**Data records**.
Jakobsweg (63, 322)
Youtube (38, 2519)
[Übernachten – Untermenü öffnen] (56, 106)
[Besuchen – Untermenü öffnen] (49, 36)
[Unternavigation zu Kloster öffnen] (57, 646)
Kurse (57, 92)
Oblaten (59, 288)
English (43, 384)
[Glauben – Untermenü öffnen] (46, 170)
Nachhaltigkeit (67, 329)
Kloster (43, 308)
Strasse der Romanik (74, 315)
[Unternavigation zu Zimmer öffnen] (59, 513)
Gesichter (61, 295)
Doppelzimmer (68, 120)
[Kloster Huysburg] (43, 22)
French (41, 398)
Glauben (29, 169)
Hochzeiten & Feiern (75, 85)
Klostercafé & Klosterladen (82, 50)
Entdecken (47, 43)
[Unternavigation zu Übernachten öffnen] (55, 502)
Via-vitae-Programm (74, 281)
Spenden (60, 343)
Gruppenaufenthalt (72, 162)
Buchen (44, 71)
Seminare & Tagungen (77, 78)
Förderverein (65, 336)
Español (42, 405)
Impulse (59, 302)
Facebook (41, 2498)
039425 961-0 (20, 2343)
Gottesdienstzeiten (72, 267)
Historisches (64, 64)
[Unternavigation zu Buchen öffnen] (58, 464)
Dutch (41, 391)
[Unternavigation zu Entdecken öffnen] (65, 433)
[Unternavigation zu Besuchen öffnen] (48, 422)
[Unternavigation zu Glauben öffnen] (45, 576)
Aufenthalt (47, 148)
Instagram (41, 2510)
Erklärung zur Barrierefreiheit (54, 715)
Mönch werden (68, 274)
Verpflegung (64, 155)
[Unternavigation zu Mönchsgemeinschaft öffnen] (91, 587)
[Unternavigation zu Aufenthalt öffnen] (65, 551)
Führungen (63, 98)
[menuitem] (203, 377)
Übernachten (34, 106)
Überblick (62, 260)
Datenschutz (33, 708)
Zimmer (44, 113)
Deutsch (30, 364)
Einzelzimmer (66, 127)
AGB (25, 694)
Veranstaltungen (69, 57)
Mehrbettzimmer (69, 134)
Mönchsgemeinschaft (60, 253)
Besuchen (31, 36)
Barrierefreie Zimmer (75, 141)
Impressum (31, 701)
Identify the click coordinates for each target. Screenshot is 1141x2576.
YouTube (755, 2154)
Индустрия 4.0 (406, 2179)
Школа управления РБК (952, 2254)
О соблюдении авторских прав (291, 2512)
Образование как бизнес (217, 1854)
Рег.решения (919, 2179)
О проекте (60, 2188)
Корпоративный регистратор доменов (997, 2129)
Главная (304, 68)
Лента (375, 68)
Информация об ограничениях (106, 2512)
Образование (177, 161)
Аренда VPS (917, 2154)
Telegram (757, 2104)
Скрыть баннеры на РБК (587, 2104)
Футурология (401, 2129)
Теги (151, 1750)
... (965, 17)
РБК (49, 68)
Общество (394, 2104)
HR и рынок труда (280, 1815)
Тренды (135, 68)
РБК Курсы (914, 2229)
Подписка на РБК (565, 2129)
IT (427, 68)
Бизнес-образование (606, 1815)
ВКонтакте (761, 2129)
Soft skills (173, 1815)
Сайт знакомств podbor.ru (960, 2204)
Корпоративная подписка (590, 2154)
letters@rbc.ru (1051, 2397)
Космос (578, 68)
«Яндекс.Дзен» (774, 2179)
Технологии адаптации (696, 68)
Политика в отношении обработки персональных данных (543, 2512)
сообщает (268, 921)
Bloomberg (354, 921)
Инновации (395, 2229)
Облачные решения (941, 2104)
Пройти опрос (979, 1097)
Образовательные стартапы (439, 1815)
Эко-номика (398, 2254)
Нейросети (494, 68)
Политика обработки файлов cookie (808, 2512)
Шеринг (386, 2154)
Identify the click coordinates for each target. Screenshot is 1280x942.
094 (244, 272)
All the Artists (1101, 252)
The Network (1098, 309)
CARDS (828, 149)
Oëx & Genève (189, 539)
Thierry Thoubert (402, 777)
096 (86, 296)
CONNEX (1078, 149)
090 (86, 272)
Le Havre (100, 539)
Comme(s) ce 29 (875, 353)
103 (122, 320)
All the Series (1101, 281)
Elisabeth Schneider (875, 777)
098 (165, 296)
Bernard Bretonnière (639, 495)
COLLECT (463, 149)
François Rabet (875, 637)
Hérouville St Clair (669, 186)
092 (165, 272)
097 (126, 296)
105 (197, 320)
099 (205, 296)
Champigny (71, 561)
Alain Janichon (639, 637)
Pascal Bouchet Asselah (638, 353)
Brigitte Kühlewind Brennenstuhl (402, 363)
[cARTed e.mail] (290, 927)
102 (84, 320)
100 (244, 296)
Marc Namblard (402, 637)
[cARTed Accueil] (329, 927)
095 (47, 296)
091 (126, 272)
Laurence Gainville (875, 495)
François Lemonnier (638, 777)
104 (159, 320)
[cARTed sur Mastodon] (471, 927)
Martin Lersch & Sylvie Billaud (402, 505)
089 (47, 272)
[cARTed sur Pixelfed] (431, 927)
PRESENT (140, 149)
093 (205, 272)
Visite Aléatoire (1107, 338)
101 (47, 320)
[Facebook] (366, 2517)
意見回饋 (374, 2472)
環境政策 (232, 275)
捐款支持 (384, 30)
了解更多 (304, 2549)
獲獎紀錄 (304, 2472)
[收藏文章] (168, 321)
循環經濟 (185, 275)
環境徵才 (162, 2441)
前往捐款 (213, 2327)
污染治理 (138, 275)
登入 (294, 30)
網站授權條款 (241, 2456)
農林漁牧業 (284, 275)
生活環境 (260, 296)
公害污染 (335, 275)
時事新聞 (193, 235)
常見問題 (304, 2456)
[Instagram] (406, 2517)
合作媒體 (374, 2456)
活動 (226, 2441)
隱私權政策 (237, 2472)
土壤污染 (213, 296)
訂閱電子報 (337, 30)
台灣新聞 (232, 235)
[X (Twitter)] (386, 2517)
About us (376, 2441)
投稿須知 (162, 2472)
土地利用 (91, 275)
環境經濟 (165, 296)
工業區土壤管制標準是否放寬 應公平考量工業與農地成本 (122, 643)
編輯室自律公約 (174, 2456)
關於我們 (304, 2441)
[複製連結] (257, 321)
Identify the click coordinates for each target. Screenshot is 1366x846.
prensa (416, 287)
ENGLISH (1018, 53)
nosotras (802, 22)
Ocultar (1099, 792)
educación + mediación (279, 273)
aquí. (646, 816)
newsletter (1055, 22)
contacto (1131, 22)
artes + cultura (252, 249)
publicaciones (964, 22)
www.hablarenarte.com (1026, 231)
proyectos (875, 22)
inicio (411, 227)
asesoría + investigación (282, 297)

**Exercise**.
Your answer should consist solely of the lines above from the line with "Технологии адаптации (696, 68)" to the line with "nosotras (802, 22)", both included, reproduced exactly.

**Your solution**.
Технологии адаптации (696, 68)
Политика в отношении обработки персональных данных (543, 2512)
сообщает (268, 921)
Bloomberg (354, 921)
Инновации (395, 2229)
Облачные решения (941, 2104)
Пройти опрос (979, 1097)
Образовательные стартапы (439, 1815)
Эко-номика (398, 2254)
Нейросети (494, 68)
Политика обработки файлов cookie (808, 2512)
Шеринг (386, 2154)
Identify the click coordinates for each target. Screenshot is 1280x942.
094 (244, 272)
All the Artists (1101, 252)
The Network (1098, 309)
CARDS (828, 149)
Oëx & Genève (189, 539)
Thierry Thoubert (402, 777)
096 (86, 296)
CONNEX (1078, 149)
090 (86, 272)
Le Havre (100, 539)
Comme(s) ce 29 (875, 353)
103 (122, 320)
All the Series (1101, 281)
Elisabeth Schneider (875, 777)
098 (165, 296)
Bernard Bretonnière (639, 495)
COLLECT (463, 149)
François Rabet (875, 637)
Hérouville St Clair (669, 186)
092 (165, 272)
097 (126, 296)
105 (197, 320)
099 (205, 296)
Champigny (71, 561)
Alain Janichon (639, 637)
Pascal Bouchet Asselah (638, 353)
Brigitte Kühlewind Brennenstuhl (402, 363)
[cARTed e.mail] (290, 927)
102 (84, 320)
100 (244, 296)
Marc Namblard (402, 637)
[cARTed Accueil] (329, 927)
095 (47, 296)
091 (126, 272)
Laurence Gainville (875, 495)
François Lemonnier (638, 777)
104 (159, 320)
[cARTed sur Mastodon] (471, 927)
Martin Lersch & Sylvie Billaud (402, 505)
089 (47, 272)
[cARTed sur Pixelfed] (431, 927)
PRESENT (140, 149)
093 (205, 272)
Visite Aléatoire (1107, 338)
101 (47, 320)
[Facebook] (366, 2517)
意見回饋 (374, 2472)
環境政策 (232, 275)
捐款支持 (384, 30)
了解更多 (304, 2549)
獲獎紀錄 (304, 2472)
[收藏文章] (168, 321)
循環經濟 (185, 275)
環境徵才 (162, 2441)
前往捐款 (213, 2327)
污染治理 (138, 275)
登入 (294, 30)
網站授權條款 (241, 2456)
農林漁牧業 (284, 275)
生活環境 (260, 296)
公害污染 (335, 275)
時事新聞 (193, 235)
常見問題 (304, 2456)
[Instagram] (406, 2517)
合作媒體 (374, 2456)
活動 (226, 2441)
隱私權政策 (237, 2472)
土壤污染 (213, 296)
訂閱電子報 (337, 30)
台灣新聞 (232, 235)
[X (Twitter)] (386, 2517)
About us (376, 2441)
投稿須知 (162, 2472)
土地利用 (91, 275)
環境經濟 (165, 296)
工業區土壤管制標準是否放寬 應公平考量工業與農地成本 (122, 643)
編輯室自律公約 (174, 2456)
關於我們 (304, 2441)
[複製連結] (257, 321)
Identify the click coordinates for each target. Screenshot is 1366x846.
prensa (416, 287)
ENGLISH (1018, 53)
nosotras (802, 22)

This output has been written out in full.